▸ **TASK DIRECTIONS**:
Please repeat the items word for word, beginning with the line that contains "This screenshot has height=768, width=1366." and continuing through the line that contains "will tap(832, 121).".

▸ **TASK INPUT**:
-=-=-=-=-

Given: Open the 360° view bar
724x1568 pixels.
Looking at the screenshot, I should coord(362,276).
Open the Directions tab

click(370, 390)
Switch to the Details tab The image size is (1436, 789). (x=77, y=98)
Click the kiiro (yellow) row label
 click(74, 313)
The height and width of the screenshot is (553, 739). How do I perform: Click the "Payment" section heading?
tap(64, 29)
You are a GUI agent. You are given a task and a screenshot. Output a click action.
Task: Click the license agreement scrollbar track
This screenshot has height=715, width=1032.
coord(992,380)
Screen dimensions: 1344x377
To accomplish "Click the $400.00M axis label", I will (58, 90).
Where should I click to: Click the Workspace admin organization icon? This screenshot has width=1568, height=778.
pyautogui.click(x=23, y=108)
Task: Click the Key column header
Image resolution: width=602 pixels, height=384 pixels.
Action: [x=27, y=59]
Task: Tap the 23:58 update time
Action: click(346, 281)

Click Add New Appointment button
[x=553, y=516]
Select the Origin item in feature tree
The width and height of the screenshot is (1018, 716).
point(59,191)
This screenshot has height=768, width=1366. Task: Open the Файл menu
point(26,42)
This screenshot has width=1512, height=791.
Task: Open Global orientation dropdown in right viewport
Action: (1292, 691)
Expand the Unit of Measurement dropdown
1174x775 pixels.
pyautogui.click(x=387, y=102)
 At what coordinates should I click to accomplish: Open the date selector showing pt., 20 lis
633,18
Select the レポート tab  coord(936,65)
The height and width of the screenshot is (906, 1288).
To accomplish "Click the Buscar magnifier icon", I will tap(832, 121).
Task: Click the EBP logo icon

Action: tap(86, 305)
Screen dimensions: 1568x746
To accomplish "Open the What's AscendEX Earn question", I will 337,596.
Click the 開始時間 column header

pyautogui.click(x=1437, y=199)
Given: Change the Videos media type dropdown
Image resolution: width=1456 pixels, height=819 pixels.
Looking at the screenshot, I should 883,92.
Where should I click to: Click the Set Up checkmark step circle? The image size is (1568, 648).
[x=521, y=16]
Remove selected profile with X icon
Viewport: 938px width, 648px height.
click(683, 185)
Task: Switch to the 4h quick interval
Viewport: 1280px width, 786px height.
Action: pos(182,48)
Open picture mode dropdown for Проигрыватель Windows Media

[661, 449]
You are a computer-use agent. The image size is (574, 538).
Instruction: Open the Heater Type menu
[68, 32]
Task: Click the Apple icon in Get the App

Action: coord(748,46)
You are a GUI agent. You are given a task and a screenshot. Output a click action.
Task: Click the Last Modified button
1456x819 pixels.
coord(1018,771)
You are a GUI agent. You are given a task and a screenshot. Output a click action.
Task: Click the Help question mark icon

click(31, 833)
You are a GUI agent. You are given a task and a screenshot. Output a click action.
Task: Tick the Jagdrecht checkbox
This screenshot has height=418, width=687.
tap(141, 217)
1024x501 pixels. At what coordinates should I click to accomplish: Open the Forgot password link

-=-=-=-=-

▸ **TASK ANSWER**:
This screenshot has height=768, width=1366. Task: Open the Файл menu
point(26,42)
This screenshot has width=1512, height=791.
Task: Open Global orientation dropdown in right viewport
Action: (1292, 691)
Expand the Unit of Measurement dropdown
1174x775 pixels.
pyautogui.click(x=387, y=102)
 At what coordinates should I click to accomplish: Open the date selector showing pt., 20 lis
633,18
Select the レポート tab  coord(936,65)
The height and width of the screenshot is (906, 1288).
To accomplish "Click the Buscar magnifier icon", I will tap(832, 121).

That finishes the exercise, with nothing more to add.